Divide both sides by $\displaystyle (1 - \sqrt{2})$

$\displaystyle x= 1/(1 - \sqrt{2})$

See quote
• Mar 9th 2009, 05:27 AM
sammy28
thanks ardash

i dont think thats an error, if you rationalize the denominator you get

$\displaystyle \frac{1}{1-\sqrt{2}} * \frac{1+\sqrt{2}}{1+\sqrt{2}}$

$\displaystyle \frac{1 + \sqrt{2}}{-1}$

$\displaystyle -1-\sqrt{2}$

my question was really is it always quicker to factor out the denominator first or does it really not matter
• Mar 9th 2009, 06:15 AM
repcvt
Quote:

Originally Posted by sammy28
hello to all.

this happens to be a surd but could equally apply to any algebraic equation involving fractions.

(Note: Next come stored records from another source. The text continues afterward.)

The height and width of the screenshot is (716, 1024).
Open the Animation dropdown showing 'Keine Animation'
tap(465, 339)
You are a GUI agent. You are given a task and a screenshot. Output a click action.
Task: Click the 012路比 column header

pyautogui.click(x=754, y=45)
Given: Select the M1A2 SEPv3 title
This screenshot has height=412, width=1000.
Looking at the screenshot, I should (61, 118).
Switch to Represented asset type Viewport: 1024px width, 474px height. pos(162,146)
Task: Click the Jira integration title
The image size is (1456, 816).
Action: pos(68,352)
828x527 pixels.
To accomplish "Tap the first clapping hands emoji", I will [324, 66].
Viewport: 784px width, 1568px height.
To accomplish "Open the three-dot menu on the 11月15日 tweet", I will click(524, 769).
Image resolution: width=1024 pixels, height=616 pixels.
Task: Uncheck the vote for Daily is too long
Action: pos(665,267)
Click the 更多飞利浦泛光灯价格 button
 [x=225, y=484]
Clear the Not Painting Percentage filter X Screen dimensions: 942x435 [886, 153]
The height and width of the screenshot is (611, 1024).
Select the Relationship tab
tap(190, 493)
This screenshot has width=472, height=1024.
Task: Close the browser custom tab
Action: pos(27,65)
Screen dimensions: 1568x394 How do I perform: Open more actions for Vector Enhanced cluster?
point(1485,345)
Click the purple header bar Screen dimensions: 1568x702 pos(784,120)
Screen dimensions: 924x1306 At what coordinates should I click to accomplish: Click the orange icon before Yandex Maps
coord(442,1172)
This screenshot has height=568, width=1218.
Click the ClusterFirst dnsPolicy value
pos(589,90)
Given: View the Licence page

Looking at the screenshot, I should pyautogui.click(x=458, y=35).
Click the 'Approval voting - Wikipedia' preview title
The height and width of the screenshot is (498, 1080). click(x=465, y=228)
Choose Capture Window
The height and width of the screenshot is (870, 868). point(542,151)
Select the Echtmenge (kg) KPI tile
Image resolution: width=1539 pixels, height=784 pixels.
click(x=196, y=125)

ive been asked to solve the following in the form $\displaystyle A\sqrt{B}+C$, where A, B and C are rational numbers.

$\displaystyle \frac{1}{\sqrt{2}}+x = \frac{x}{\sqrt{2}}$

my question is given any algebraic fraction should you always begin by multiplying the denominator?

because i get two answers depending on which way i go but only one is in the requested format, and thats the one that multiplies the denominator to start with, eg:

$\displaystyle \frac{\sqrt{2}}{\sqrt{2}} + \sqrt{2}x = \frac{\sqrt{2}x}{\sqrt{2}}$
$\displaystyle 1 = x - x\sqrt{2}$
$\displaystyle 1 = x(1 - \sqrt{2})$
$\displaystyle x = -1-\sqrt{2}$

the other way give the correct answer if checked on a calculator but is not in the correct format

$\displaystyle \frac{1}{\sqrt2} = \frac{x}{\sqrt{2}} - x$
$\displaystyle \frac{1}{\sqrt{2}} = x(\frac{1}{\sqrt{2}}-1)$
$\displaystyle \frac{1}{1-\sqrt{2}}$

you could rationlize this surd which then give the same answer as above but this seems a bit long winded.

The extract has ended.